I wish you all good health and hope that a few of you can draw from my experiences. I am no expert and do not wish to provide guidance to anyone. Check with the mentors. They are properly trained to help you.

Thank you so much for this thoughtful and well organized post.
With respect, I'd like to comment on 2 of your points.
7. I doubt that many neurologists are making a fortune off people with PN. They do not profit from tests, imaging studies, etc. Furthermore, since PN is one of those diseases that is poorly understood and even harder to treat, patients with it may cause a bit of an aversion reaction. Physicians (believe it or not) are humans too. It is not helpful to the patient or physician for a patient to be angry or disillusioned. Unfortunately for all of us, this is a tough situation.
9. While theoretically promising, cilastizol has not yet proved efficacious for idiopathic or diabetic PN.

I truly feel for you. I never heard of dry needling. Is the tightness in your muscles due to neuropathy? I went to PT thinking that I could strengthen my glute muscles to the point where they were before "the disease" wasted them. The ankle weights they gave me may have given me back pain or else it was caused by the wear and tear of overuse. I am trying my own PT now--exercises for the spine as well as heat and ice on my lower back. Using Advil as well and justifying it in that it is better than a cortisone injection. I see that you are holding a little pet and I hope that gives you some love and support. Pets seem to know how we feel.

My points remain as stated. Physicians are people but like people many are not the best. Remember, the medical student who scores and performs the poorest but still graduates is still called doctor. One needs to be careful about selecting a doctor and this remains a problem since there are too few neurologists. Too many doctors do not read current literature, nor do they practice artful medicine where they look beyond the standard treatment. Accreditation requirements are minimal standards that a doctor must meet to meet continuing education for licensure. When the problems go beyond the standard gabapentin and pregab treatment an artful physician would look at the patient and discuss potential other approaches. BUT most will only perform the very least necessary. It is a catch 22 for physicians given lawsuits, but off label treatments are used all of the time. Thus cilastizol should remains an off label option for some.
Secondly many physicians do profit from all the testing. They are a part of a medical group. My general doc is part of a group and they have an independent lab, along with some cardiac testing. The profits from all of these tests are part of the group's income and adds to the physicians bottom line. The cost of medical treatment is a problem. In our system only those covered by insurance get the better treatment while those less fortunate are mostly overlooked. Where is our humanity for them? We pay way too much for medical care and physicians as a group look the other way since the current setup pays them very well. Again I generalize, there are always exceptions. Those I can admire!

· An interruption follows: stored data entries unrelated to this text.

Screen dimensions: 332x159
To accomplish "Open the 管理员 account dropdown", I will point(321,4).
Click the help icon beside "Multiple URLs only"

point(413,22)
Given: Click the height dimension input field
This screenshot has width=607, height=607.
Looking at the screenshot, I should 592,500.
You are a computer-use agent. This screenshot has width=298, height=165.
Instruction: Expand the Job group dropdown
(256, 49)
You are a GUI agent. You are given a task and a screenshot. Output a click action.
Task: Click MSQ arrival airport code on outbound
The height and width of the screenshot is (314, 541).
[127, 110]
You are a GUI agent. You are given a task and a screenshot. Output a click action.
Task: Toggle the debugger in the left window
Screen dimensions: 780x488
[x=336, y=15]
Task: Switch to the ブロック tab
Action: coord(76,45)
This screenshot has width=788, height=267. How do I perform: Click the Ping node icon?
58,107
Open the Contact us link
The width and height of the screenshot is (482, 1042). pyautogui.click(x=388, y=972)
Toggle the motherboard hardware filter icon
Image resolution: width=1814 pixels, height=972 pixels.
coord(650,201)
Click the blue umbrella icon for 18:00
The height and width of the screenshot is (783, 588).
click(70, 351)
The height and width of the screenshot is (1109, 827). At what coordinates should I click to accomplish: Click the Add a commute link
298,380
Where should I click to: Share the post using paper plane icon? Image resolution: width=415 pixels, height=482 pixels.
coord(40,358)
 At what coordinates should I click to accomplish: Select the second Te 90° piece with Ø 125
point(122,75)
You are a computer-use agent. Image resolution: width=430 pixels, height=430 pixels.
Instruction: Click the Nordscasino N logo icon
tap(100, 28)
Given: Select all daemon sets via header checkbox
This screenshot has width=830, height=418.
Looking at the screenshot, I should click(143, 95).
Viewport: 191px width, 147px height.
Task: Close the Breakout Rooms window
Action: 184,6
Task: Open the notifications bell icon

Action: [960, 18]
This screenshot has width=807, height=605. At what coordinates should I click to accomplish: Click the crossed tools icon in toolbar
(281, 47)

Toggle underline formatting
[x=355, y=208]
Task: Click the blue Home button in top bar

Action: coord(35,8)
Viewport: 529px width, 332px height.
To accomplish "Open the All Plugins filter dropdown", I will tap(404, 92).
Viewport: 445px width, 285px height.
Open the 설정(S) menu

Those are my foster kittens! I started this volunteer work after my early retirement as pain and fatigue caused me to leave my job earlier than planned. Fostering brings me so much joy! I have a cute little black kitten climbing on me right now!
When I get frustrated by my seemingly random medical issues, I Google “why does SFN cause ….muscle tightness and pain”. I know the answer, but this will link me to a few articles to review. I’m a nurse, so I like reading medical articles! The pain and knots or trigger points are thought to be an exaggerated response to normal overuse. Like lifting weights. Overuse for a specific goal, but the damaged nerves send emergency signals to the muscles, and they tighten up in defense. So it’s a losing situation. I do things anyway ( used my little weedeater yesterday) knowing I’m going to pay the price. Sounds like you’ve figured that out with your home PT routine.